Beginning with pre-Viking days, the narrative moves on to show how the Hiberno-Norse inhabitants of Limerick further developed the site before the Anglo-Normans arrived, and the decision to build the castle was made.
All aspects of the castle’s development are explored, from construction in the medieval period down to reinvention as a heritage property in the late twentieth century.
What emerges is as complete a picture as has yet been provided of life in Limerick from before the Viking settlement to the last days of the Castle Barracks.
More than 13,000 artefacts, including ceramics, objects of copper-alloy, iron, wood, leather, bone and stone, were found during the course of the excavations. Among the finds was a pistol with a copper alloy barrel, iron firing mechanism and wooden stock, used during the great siege of the castle in 1642, as well as contemporary written accounts of the events. A pamphlet printed that year, reporting the capture of the castle, described Limerick as ‘a place of great consequence’, a phrase that provides the title for this major new book.
Pottery found during the excavations also offers proof that the castle was a centre for trade with Europe during the middle ages, with goods being transported by sea. During the 1993 excavation Limerick’s oldest house, built on the castle site before 1175, was uncovered.
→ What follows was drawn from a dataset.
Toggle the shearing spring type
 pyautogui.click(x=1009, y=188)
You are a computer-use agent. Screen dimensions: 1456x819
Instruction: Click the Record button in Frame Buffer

Limerick’s oldest road, dating from the same period, was also discovered by archaeologists five metres below the courtyard of the castle.
Also of great interest are the items relating to the settlement of Limerick by the Vikings and their descendants - the Hiberno-Norse inhabitants in the eleventh and twelfth centuries.
They established a thriving community on the site with their own houses, laneways and property boundaries, which had to be abandoned when the castle was built during the reign of King John in the early thirteenth century.
Original nails used in the construction of a Hiberno-Norse house dating from around 1190 were uncovered, as was a thirteenth-century gold stirrup finger ring, set with a small oval sapphire.
Speaking at the launch of the book at King John’s Castle, Ken Wiggins said: “It has been my pleasure to explore the treasure trove that is King John’s Castle. The book provides a unique insight into life at the castle through the ages and is written in a way that will appeal to the general public and academics alike.”
John Ruddle, chief executive of Shannon Heritage congratulated Mr Wiggins on his achievement in writing the book “We are delighted to be managing the castle as a visitor centre and understanding the castle’s past through these fascinating artefacts and interpreting them for our visitors has been crucial. I know that this publication will be a wonderful resource to explore Limerick’s rich heritage and I wish Ken every success,” he said.
Published by Wordwell in association with Shannon Commercial Properties, the book is available from www.wordwellbooks.com and all good book shops, retailing at €30.